A relevance assessment (called ***qrel*** in `ir_datasets`) is composed by:
* a **topic id** (called *query_id* in `ir_datasets`) as in a topic,
* a **docno** (called *doc_id* in `ir_datasets`) as in a document,
* a **judgement** (called *relevance* in `ir_datasets`) as a binary or graded relevance judgment/label, and
* an **iteration**, **UNUSED** and always equal to the string `'0'`.

In [None]:
# get the qrels for the chosen collection
if chosen_collection == "vaswani":
    sep = '\t'
else:
    sep = ' '

qrels = pd.read_csv('./collection/'+chosen_collection+'/'+chosen_collection+'-qrels.txt', sep=sep, header=None)

if chosen_collection == "vaswani":
    qrels.columns = ['query_id', 'doc_id', 'relevance', 'iteration']
else:
    qrels.columns = ['query_id', 'Q0', 'doc_id', 'relevance']
    qrels['query_id'] = qrels['query_id'].apply(str)
    qrels['doc_id'] = qrels['doc_id'].apply(str)
    qrels['relevance'] = qrels['relevance'].apply(int)

print("Number of relevance judgments: ",len(qrels))

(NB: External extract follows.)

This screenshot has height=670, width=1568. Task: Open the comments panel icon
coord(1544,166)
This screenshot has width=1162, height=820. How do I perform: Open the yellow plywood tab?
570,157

Number of relevance judgments:  9260


In [41]:
import os

def create_run_file(queries_iter, fn, k, method, run_id, output_file):
    """
    Preprocess the queries and write the results to a run file.
    :param queries_iter: Query iterator
    :param fn: Function to process the postings and return the results in the format (score, docid)
    :param run_id: Name identifier for the run
    :param output_file: Output run file
    """
    if not os.path.exists('./results'):
        os.makedirs('./results')
    with open(f"./results/{output_file}", "w") as f:
        for q in queries_iter:
            topic_id = q.query_id 
            query = preprocess(q.text)
            termids = inv_index.get_termids(query)
            postings = inv_index.get_postings(termids)
            results = fn(postings, k=k, method=method)
            
            if results:
                # Write results to the run file
                for rank, (score, docno) in enumerate(results, start=1):
                    line = f"{topic_id}\tQ0\t{docno}\t{rank}\t{score:.6f}\t{run_id}\n"
                    f.write(line)
            else:
                # Annotate that no results were found for this query
                line = f"{topic_id}\tQ0\tNO_RESULTS\t0\t0.0\t{run_id}\n"
                f.write(line)

    print(f"Run file {output_file} produced successfully.")

In [72]:
if not os.path.exists('./results'):
    os.makedirs('./results')
    create_run_file(queries_dataset.queries_iter(), taat, 1000, 'tfidf', "run_tfidf", f"{chosen_collection}_tfidf_200_queries.run")
    create_run_file(queries_dataset.queries_iter(), taat, 1000, 'bm25', "run_bm25", f"{chosen_collection}_bm25_200_queries.run")

In [44]:
print(inv_index.num_docs())

8841823


# IR Measures

In [None]:
import ir_measures
from ir_measures import *

# Load the run
run_file_tfidf = list(ir_measures.read_trec_run(f'./results/{chosen_collection}_tfidf_200_queries.run'))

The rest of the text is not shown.